▶ **Records to process**
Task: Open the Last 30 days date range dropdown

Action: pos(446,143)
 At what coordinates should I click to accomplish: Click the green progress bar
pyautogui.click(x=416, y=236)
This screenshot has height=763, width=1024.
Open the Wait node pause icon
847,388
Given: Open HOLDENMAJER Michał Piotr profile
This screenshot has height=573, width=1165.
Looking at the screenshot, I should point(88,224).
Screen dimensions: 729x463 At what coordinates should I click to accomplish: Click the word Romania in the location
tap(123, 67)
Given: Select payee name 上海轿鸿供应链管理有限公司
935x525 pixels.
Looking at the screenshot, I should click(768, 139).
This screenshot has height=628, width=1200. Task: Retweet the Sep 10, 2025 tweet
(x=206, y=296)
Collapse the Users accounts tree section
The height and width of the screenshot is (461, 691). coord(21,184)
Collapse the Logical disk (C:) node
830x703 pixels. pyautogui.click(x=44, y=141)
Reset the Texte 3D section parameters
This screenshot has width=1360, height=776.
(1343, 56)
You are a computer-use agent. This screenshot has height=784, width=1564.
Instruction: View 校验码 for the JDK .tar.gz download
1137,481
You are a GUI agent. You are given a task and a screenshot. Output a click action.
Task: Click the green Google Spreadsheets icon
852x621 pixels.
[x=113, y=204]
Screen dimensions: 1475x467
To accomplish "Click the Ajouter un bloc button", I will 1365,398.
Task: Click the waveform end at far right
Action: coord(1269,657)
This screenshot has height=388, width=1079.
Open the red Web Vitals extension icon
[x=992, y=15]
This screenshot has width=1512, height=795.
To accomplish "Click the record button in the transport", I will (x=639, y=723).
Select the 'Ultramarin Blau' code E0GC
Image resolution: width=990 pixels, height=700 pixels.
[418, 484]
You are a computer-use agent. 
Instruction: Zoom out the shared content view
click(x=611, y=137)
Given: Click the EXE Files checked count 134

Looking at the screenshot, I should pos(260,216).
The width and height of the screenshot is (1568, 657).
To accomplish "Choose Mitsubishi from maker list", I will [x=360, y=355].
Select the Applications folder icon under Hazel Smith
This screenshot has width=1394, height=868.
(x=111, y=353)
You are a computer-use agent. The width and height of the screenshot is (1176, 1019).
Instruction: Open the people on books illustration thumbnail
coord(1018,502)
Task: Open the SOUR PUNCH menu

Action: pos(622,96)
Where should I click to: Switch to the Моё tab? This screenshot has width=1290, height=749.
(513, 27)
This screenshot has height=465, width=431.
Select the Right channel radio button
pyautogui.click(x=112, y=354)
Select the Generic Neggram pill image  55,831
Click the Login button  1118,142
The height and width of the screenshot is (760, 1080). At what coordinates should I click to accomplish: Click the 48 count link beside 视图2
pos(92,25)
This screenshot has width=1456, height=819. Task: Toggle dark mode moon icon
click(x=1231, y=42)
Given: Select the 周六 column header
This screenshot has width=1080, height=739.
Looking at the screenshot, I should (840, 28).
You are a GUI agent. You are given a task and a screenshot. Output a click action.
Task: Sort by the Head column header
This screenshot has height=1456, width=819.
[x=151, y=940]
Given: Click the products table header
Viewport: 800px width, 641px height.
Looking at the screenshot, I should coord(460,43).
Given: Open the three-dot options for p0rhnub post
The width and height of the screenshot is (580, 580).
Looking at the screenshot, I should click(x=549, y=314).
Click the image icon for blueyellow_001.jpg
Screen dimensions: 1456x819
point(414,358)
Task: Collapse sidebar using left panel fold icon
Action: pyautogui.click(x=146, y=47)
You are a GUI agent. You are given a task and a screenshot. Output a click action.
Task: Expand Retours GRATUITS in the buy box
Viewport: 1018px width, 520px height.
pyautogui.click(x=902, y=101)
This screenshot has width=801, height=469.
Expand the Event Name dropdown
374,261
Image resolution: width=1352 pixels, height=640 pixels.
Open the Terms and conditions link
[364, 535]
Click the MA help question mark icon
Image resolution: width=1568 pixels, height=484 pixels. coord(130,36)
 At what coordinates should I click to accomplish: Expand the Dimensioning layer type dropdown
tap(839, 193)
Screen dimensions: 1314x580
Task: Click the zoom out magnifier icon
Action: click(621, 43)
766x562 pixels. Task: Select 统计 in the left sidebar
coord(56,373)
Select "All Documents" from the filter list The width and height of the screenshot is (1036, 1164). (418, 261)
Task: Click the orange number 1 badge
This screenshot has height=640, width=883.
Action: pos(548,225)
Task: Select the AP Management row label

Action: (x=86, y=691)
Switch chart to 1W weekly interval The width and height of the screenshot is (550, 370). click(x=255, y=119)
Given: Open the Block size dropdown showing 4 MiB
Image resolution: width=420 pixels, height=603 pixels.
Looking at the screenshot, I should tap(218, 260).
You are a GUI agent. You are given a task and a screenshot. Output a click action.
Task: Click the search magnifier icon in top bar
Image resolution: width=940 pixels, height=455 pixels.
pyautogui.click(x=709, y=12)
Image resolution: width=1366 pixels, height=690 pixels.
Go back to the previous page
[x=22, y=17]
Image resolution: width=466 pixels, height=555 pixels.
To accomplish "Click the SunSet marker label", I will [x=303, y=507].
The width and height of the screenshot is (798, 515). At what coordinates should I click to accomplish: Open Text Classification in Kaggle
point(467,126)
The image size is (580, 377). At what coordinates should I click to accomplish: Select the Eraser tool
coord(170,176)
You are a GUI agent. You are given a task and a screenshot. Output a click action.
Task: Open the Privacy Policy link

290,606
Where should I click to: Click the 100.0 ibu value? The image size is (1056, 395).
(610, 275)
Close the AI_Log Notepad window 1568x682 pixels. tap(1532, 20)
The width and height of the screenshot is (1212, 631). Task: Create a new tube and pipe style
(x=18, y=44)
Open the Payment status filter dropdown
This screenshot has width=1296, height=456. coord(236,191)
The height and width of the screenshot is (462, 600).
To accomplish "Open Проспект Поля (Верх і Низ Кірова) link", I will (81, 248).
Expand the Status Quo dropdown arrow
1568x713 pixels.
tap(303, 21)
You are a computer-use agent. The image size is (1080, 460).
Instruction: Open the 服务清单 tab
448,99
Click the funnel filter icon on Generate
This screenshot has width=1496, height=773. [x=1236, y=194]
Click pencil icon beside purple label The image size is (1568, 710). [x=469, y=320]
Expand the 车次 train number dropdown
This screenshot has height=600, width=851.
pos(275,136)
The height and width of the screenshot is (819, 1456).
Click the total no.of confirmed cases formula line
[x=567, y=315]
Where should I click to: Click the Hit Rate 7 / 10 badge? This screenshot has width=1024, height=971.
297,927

▶ **Directions**
Start to finish, transcribe the listing above exactly.

▶ **Answer**
Task: Open the Last 30 days date range dropdown

Action: pos(446,143)
 At what coordinates should I click to accomplish: Click the green progress bar
pyautogui.click(x=416, y=236)
This screenshot has height=763, width=1024.
Open the Wait node pause icon
847,388
Given: Open HOLDENMAJER Michał Piotr profile
This screenshot has height=573, width=1165.
Looking at the screenshot, I should point(88,224).
Screen dimensions: 729x463 At what coordinates should I click to accomplish: Click the word Romania in the location
tap(123, 67)
Given: Select payee name 上海轿鸿供应链管理有限公司
935x525 pixels.
Looking at the screenshot, I should click(768, 139).
This screenshot has height=628, width=1200. Task: Retweet the Sep 10, 2025 tweet
(x=206, y=296)
Collapse the Users accounts tree section
The height and width of the screenshot is (461, 691). coord(21,184)
Collapse the Logical disk (C:) node
830x703 pixels. pyautogui.click(x=44, y=141)
Reset the Texte 3D section parameters
This screenshot has width=1360, height=776.
(1343, 56)
You are a computer-use agent. This screenshot has height=784, width=1564.
Instruction: View 校验码 for the JDK .tar.gz download
1137,481
You are a GUI agent. You are given a task and a screenshot. Output a click action.
Task: Click the green Google Spreadsheets icon
852x621 pixels.
[x=113, y=204]
Screen dimensions: 1475x467
To accomplish "Click the Ajouter un bloc button", I will 1365,398.
Task: Click the waveform end at far right
Action: coord(1269,657)
This screenshot has height=388, width=1079.
Open the red Web Vitals extension icon
[x=992, y=15]
This screenshot has width=1512, height=795.
To accomplish "Click the record button in the transport", I will (x=639, y=723).
Select the 'Ultramarin Blau' code E0GC
Image resolution: width=990 pixels, height=700 pixels.
[418, 484]
You are a computer-use agent. 
Instruction: Zoom out the shared content view
click(x=611, y=137)
Given: Click the EXE Files checked count 134

Looking at the screenshot, I should pos(260,216).
The width and height of the screenshot is (1568, 657).
To accomplish "Choose Mitsubishi from maker list", I will [x=360, y=355].
Select the Applications folder icon under Hazel Smith
This screenshot has width=1394, height=868.
(x=111, y=353)
You are a computer-use agent. The width and height of the screenshot is (1176, 1019).
Instruction: Open the people on books illustration thumbnail
coord(1018,502)
Task: Open the SOUR PUNCH menu

Action: pos(622,96)
Where should I click to: Switch to the Моё tab? This screenshot has width=1290, height=749.
(513, 27)
This screenshot has height=465, width=431.
Select the Right channel radio button
pyautogui.click(x=112, y=354)
Select the Generic Neggram pill image  55,831
Click the Login button  1118,142
The height and width of the screenshot is (760, 1080). At what coordinates should I click to accomplish: Click the 48 count link beside 视图2
pos(92,25)
This screenshot has width=1456, height=819. Task: Toggle dark mode moon icon
click(x=1231, y=42)
Given: Select the 周六 column header
This screenshot has width=1080, height=739.
Looking at the screenshot, I should (840, 28).
You are a GUI agent. You are given a task and a screenshot. Output a click action.
Task: Sort by the Head column header
This screenshot has height=1456, width=819.
[x=151, y=940]
Given: Click the products table header
Viewport: 800px width, 641px height.
Looking at the screenshot, I should coord(460,43).
Given: Open the three-dot options for p0rhnub post
The width and height of the screenshot is (580, 580).
Looking at the screenshot, I should click(x=549, y=314).
Click the image icon for blueyellow_001.jpg
Screen dimensions: 1456x819
point(414,358)
Task: Collapse sidebar using left panel fold icon
Action: pyautogui.click(x=146, y=47)
You are a GUI agent. You are given a task and a screenshot. Output a click action.
Task: Expand Retours GRATUITS in the buy box
Viewport: 1018px width, 520px height.
pyautogui.click(x=902, y=101)
This screenshot has width=801, height=469.
Expand the Event Name dropdown
374,261
Image resolution: width=1352 pixels, height=640 pixels.
Open the Terms and conditions link
[364, 535]
Click the MA help question mark icon
Image resolution: width=1568 pixels, height=484 pixels. coord(130,36)
 At what coordinates should I click to accomplish: Expand the Dimensioning layer type dropdown
tap(839, 193)
Screen dimensions: 1314x580
Task: Click the zoom out magnifier icon
Action: click(621, 43)
766x562 pixels. Task: Select 统计 in the left sidebar
coord(56,373)
Select "All Documents" from the filter list The width and height of the screenshot is (1036, 1164). (418, 261)
Task: Click the orange number 1 badge
This screenshot has height=640, width=883.
Action: pos(548,225)
Task: Select the AP Management row label

Action: (x=86, y=691)
Switch chart to 1W weekly interval The width and height of the screenshot is (550, 370). click(x=255, y=119)
Given: Open the Block size dropdown showing 4 MiB
Image resolution: width=420 pixels, height=603 pixels.
Looking at the screenshot, I should tap(218, 260).
You are a GUI agent. You are given a task and a screenshot. Output a click action.
Task: Click the search magnifier icon in top bar
Image resolution: width=940 pixels, height=455 pixels.
pyautogui.click(x=709, y=12)
Image resolution: width=1366 pixels, height=690 pixels.
Go back to the previous page
[x=22, y=17]
Image resolution: width=466 pixels, height=555 pixels.
To accomplish "Click the SunSet marker label", I will [x=303, y=507].
The width and height of the screenshot is (798, 515). At what coordinates should I click to accomplish: Open Text Classification in Kaggle
point(467,126)
The image size is (580, 377). At what coordinates should I click to accomplish: Select the Eraser tool
coord(170,176)
You are a GUI agent. You are given a task and a screenshot. Output a click action.
Task: Open the Privacy Policy link

290,606
Where should I click to: Click the 100.0 ibu value? The image size is (1056, 395).
(610, 275)
Close the AI_Log Notepad window 1568x682 pixels. tap(1532, 20)
The width and height of the screenshot is (1212, 631). Task: Create a new tube and pipe style
(x=18, y=44)
Open the Payment status filter dropdown
This screenshot has width=1296, height=456. coord(236,191)
The height and width of the screenshot is (462, 600).
To accomplish "Open Проспект Поля (Верх і Низ Кірова) link", I will (81, 248).
Expand the Status Quo dropdown arrow
1568x713 pixels.
tap(303, 21)
You are a computer-use agent. The image size is (1080, 460).
Instruction: Open the 服务清单 tab
448,99
Click the funnel filter icon on Generate
This screenshot has width=1496, height=773. [x=1236, y=194]
Click pencil icon beside purple label The image size is (1568, 710). [x=469, y=320]
Expand the 车次 train number dropdown
This screenshot has height=600, width=851.
pos(275,136)
The height and width of the screenshot is (819, 1456).
Click the total no.of confirmed cases formula line
[x=567, y=315]
Where should I click to: Click the Hit Rate 7 / 10 badge? This screenshot has width=1024, height=971.
297,927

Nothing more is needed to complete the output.